Agent of Change: Greg Page

Lessons from Page


Insights too good to keep in a pile of notes.

Have you ever found yourself sitting at a table in a generic hotel conference room ready to hear a keynote speaker, and then a few minutes into his or her speech you realize there are not enough cocktail napkins and little notepads in the whole hotel to ink the insightful lessons coming from the podium?

This happened at the Minnesota Ag and Rural Leadership (MARL) program graduation session last summer of which I was a part. In a quick breakfast session, Greg Page shared leadership lessons he'd learned through decades of working in the agriculture industry around the world, growing up as a North Dakota John Deere dealer's son, and teaching courses at the University of Minnesota.

Page's last role was as CEO of Cargill, and he currently sits on the board of Deere & Company, 3M, Corteva Agriscience, and Eaton Corporation.

He certainly has found himself in much bigger make-or-break moments than most of you or I will ever dream of—like talking to those in charge at General Mills about implications of a glyphosate residue zero-tolerance policy in their cereal—but his lessons can apply in so many scenarios you and I do find ourselves in regularly—like an association board room or the farm office.

He could have shared for hours, I am sure, but he capped off two years of learning through the MARL program with many bite-sized lessons that begged to be heard beyond the small conference room's collapsible walls.

man smiling

Above. Greg Page, former CEO of Cargill and current board member of Deere & Company, 3M, Corteva Agriscience, and Eaton Corporation, shared a lifetime of leadership and change management insights with the 2022 graduates of the MARL program. (Photo supplied by Page.)

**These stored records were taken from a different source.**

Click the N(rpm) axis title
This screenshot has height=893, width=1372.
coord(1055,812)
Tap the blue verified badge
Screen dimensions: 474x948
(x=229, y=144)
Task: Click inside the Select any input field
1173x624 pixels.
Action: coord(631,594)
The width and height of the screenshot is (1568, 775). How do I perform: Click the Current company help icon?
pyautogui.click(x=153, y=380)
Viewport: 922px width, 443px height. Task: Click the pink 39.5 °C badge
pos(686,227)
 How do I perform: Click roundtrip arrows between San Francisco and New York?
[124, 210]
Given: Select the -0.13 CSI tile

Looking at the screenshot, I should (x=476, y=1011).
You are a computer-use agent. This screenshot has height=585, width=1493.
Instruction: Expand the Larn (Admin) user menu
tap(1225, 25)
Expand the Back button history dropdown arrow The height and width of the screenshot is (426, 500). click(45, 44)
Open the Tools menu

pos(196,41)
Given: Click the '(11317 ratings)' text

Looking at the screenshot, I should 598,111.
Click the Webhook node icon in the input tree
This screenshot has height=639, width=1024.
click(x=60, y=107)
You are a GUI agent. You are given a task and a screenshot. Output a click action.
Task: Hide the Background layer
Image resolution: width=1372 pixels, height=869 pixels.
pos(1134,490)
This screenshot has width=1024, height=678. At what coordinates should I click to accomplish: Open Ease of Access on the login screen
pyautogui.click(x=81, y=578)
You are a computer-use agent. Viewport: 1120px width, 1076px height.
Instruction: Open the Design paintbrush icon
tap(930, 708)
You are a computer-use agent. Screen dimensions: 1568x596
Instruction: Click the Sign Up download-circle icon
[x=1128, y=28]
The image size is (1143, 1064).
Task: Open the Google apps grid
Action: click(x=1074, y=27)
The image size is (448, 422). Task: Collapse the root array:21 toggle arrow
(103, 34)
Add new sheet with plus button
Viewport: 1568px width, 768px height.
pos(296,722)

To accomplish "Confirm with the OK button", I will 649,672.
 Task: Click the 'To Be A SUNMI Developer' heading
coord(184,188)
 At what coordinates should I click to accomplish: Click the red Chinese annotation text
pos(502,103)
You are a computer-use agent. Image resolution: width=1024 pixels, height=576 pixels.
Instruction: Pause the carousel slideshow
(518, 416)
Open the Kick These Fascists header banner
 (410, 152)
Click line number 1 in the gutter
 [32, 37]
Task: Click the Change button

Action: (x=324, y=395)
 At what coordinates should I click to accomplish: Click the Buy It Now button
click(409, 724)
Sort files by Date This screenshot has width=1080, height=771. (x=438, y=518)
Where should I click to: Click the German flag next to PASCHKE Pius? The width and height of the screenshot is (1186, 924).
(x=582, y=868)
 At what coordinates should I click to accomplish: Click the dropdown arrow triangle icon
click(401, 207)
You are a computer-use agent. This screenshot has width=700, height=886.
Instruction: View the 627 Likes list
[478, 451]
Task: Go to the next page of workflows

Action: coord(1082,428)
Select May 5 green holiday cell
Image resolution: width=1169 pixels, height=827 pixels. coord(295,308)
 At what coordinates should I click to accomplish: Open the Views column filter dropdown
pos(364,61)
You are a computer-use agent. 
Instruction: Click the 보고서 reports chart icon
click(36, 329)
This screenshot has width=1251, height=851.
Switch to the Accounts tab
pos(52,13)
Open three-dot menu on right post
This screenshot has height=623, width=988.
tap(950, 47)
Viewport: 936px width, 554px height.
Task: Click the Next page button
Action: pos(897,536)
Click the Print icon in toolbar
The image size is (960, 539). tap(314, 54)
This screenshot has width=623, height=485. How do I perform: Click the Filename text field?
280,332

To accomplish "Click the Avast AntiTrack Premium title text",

Trust is the foundation. When I look at all the notes I jotted down during his hour at the mic, the theme was trust. How important it is. How to build it. How to keep it.

Page started his remarks simply by reminding us, "The world is shaped by people who show up." He went on to discuss how to effectively lead and ignite positive change.

Once you've shown up, Page believes one of the roles of a leader is to explain reality.

"Too often we treat everything as a problem, which implies there is a solution. For many decisions, there is a good answer out of a range of choices, but none are perfect," he says. "Each choice also has second- and third-order consequences the leader must understand and consider. Explaining the reality of the chosen answer helps build trust."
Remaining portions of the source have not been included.